* [What the task requires] For every line in the material, set down an identical one.

* [The data]

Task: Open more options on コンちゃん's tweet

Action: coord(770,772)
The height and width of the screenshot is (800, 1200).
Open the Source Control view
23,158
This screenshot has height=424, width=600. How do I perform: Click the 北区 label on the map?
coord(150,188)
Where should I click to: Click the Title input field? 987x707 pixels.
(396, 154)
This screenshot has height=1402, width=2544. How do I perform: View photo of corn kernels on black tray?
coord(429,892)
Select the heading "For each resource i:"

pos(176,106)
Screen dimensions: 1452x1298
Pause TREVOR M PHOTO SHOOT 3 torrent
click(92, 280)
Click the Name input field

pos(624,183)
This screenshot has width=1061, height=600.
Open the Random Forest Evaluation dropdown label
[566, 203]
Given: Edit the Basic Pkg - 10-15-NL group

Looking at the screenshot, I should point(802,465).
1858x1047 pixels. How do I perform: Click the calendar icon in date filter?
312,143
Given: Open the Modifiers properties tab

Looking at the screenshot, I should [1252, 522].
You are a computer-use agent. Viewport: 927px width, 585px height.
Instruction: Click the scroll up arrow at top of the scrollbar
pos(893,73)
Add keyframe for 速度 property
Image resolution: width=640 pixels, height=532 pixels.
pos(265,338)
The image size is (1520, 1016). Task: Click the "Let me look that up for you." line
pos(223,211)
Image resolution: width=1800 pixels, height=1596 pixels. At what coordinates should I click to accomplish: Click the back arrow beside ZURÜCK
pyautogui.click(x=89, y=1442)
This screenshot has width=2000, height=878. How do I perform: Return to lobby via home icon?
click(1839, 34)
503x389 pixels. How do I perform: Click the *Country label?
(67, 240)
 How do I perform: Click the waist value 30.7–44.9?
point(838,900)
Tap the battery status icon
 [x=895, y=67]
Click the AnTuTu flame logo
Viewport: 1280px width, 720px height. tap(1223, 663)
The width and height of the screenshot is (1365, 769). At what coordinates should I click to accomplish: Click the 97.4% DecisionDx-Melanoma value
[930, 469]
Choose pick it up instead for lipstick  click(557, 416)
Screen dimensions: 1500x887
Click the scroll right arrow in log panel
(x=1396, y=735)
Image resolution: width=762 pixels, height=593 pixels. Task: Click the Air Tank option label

* [Result of the task]
Task: Open more options on コンちゃん's tweet

Action: coord(770,772)
The height and width of the screenshot is (800, 1200).
Open the Source Control view
23,158
This screenshot has height=424, width=600. How do I perform: Click the 北区 label on the map?
coord(150,188)
Where should I click to: Click the Title input field? 987x707 pixels.
(396, 154)
This screenshot has height=1402, width=2544. How do I perform: View photo of corn kernels on black tray?
coord(429,892)
Select the heading "For each resource i:"

pos(176,106)
Screen dimensions: 1452x1298
Pause TREVOR M PHOTO SHOOT 3 torrent
click(92, 280)
Click the Name input field

pos(624,183)
This screenshot has width=1061, height=600.
Open the Random Forest Evaluation dropdown label
[566, 203]
Given: Edit the Basic Pkg - 10-15-NL group

Looking at the screenshot, I should point(802,465).
1858x1047 pixels. How do I perform: Click the calendar icon in date filter?
312,143
Given: Open the Modifiers properties tab

Looking at the screenshot, I should [1252, 522].
You are a computer-use agent. Viewport: 927px width, 585px height.
Instruction: Click the scroll up arrow at top of the scrollbar
pos(893,73)
Add keyframe for 速度 property
Image resolution: width=640 pixels, height=532 pixels.
pos(265,338)
The image size is (1520, 1016). Task: Click the "Let me look that up for you." line
pos(223,211)
Image resolution: width=1800 pixels, height=1596 pixels. At what coordinates should I click to accomplish: Click the back arrow beside ZURÜCK
pyautogui.click(x=89, y=1442)
This screenshot has width=2000, height=878. How do I perform: Return to lobby via home icon?
click(1839, 34)
503x389 pixels. How do I perform: Click the *Country label?
(67, 240)
 How do I perform: Click the waist value 30.7–44.9?
point(838,900)
Tap the battery status icon
 [x=895, y=67]
Click the AnTuTu flame logo
Viewport: 1280px width, 720px height. tap(1223, 663)
The width and height of the screenshot is (1365, 769). At what coordinates should I click to accomplish: Click the 97.4% DecisionDx-Melanoma value
[930, 469]
Choose pick it up instead for lipstick  click(557, 416)
Screen dimensions: 1500x887
Click the scroll right arrow in log panel
(x=1396, y=735)
Image resolution: width=762 pixels, height=593 pixels. Task: Click the Air Tank option label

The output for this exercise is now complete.